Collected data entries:
Content starts
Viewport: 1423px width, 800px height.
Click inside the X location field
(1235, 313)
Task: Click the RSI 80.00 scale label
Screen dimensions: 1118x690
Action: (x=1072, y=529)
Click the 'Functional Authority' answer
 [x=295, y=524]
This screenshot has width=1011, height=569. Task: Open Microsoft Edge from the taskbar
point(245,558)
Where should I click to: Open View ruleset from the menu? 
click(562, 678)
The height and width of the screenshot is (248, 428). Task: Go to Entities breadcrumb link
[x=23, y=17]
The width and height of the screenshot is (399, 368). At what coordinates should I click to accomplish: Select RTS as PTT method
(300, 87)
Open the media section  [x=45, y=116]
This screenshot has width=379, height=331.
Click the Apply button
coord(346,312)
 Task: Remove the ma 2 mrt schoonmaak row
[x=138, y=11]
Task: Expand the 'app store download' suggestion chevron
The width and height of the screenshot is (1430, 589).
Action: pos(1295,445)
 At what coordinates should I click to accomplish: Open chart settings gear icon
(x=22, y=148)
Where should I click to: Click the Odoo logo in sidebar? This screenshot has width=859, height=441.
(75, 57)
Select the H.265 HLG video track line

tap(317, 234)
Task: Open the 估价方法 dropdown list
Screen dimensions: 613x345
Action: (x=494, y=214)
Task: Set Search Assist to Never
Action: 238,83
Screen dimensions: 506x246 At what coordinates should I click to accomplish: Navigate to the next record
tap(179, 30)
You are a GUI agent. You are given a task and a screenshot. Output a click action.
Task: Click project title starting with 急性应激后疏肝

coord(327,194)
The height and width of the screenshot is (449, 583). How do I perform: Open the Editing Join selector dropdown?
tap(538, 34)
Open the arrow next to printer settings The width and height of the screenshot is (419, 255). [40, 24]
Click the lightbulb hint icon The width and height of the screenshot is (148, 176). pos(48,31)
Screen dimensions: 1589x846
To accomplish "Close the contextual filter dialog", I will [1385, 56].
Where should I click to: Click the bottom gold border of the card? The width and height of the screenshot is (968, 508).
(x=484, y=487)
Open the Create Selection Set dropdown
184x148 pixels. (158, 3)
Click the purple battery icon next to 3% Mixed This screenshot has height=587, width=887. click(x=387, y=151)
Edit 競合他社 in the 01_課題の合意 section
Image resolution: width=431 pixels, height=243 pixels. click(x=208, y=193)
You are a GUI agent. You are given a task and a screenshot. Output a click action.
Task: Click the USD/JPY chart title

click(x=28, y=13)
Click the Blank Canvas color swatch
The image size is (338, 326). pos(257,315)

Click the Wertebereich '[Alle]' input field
Content ends
**PROBLEM DESCRIPTION:** Only the data above, repeated exactly, should make up the reply.

**RESPONSE FOR THIS EXERCISE:**
Viewport: 1423px width, 800px height.
Click inside the X location field
(1235, 313)
Task: Click the RSI 80.00 scale label
Screen dimensions: 1118x690
Action: (x=1072, y=529)
Click the 'Functional Authority' answer
 [x=295, y=524]
This screenshot has width=1011, height=569. Task: Open Microsoft Edge from the taskbar
point(245,558)
Where should I click to: Open View ruleset from the menu? 
click(562, 678)
The height and width of the screenshot is (248, 428). Task: Go to Entities breadcrumb link
[x=23, y=17]
The width and height of the screenshot is (399, 368). At what coordinates should I click to accomplish: Select RTS as PTT method
(300, 87)
Open the media section  [x=45, y=116]
This screenshot has width=379, height=331.
Click the Apply button
coord(346,312)
 Task: Remove the ma 2 mrt schoonmaak row
[x=138, y=11]
Task: Expand the 'app store download' suggestion chevron
The width and height of the screenshot is (1430, 589).
Action: pos(1295,445)
 At what coordinates should I click to accomplish: Open chart settings gear icon
(x=22, y=148)
Where should I click to: Click the Odoo logo in sidebar? This screenshot has width=859, height=441.
(75, 57)
Select the H.265 HLG video track line

tap(317, 234)
Task: Open the 估价方法 dropdown list
Screen dimensions: 613x345
Action: (x=494, y=214)
Task: Set Search Assist to Never
Action: 238,83
Screen dimensions: 506x246 At what coordinates should I click to accomplish: Navigate to the next record
tap(179, 30)
You are a GUI agent. You are given a task and a screenshot. Output a click action.
Task: Click project title starting with 急性应激后疏肝

coord(327,194)
The height and width of the screenshot is (449, 583). How do I perform: Open the Editing Join selector dropdown?
tap(538, 34)
Open the arrow next to printer settings The width and height of the screenshot is (419, 255). [40, 24]
Click the lightbulb hint icon The width and height of the screenshot is (148, 176). pos(48,31)
Screen dimensions: 1589x846
To accomplish "Close the contextual filter dialog", I will [1385, 56].
Where should I click to: Click the bottom gold border of the card? The width and height of the screenshot is (968, 508).
(x=484, y=487)
Open the Create Selection Set dropdown
184x148 pixels. (158, 3)
Click the purple battery icon next to 3% Mixed This screenshot has height=587, width=887. click(x=387, y=151)
Edit 競合他社 in the 01_課題の合意 section
Image resolution: width=431 pixels, height=243 pixels. click(x=208, y=193)
You are a GUI agent. You are given a task and a screenshot. Output a click action.
Task: Click the USD/JPY chart title

click(x=28, y=13)
Click the Blank Canvas color swatch
The image size is (338, 326). pos(257,315)

Click the Wertebereich '[Alle]' input field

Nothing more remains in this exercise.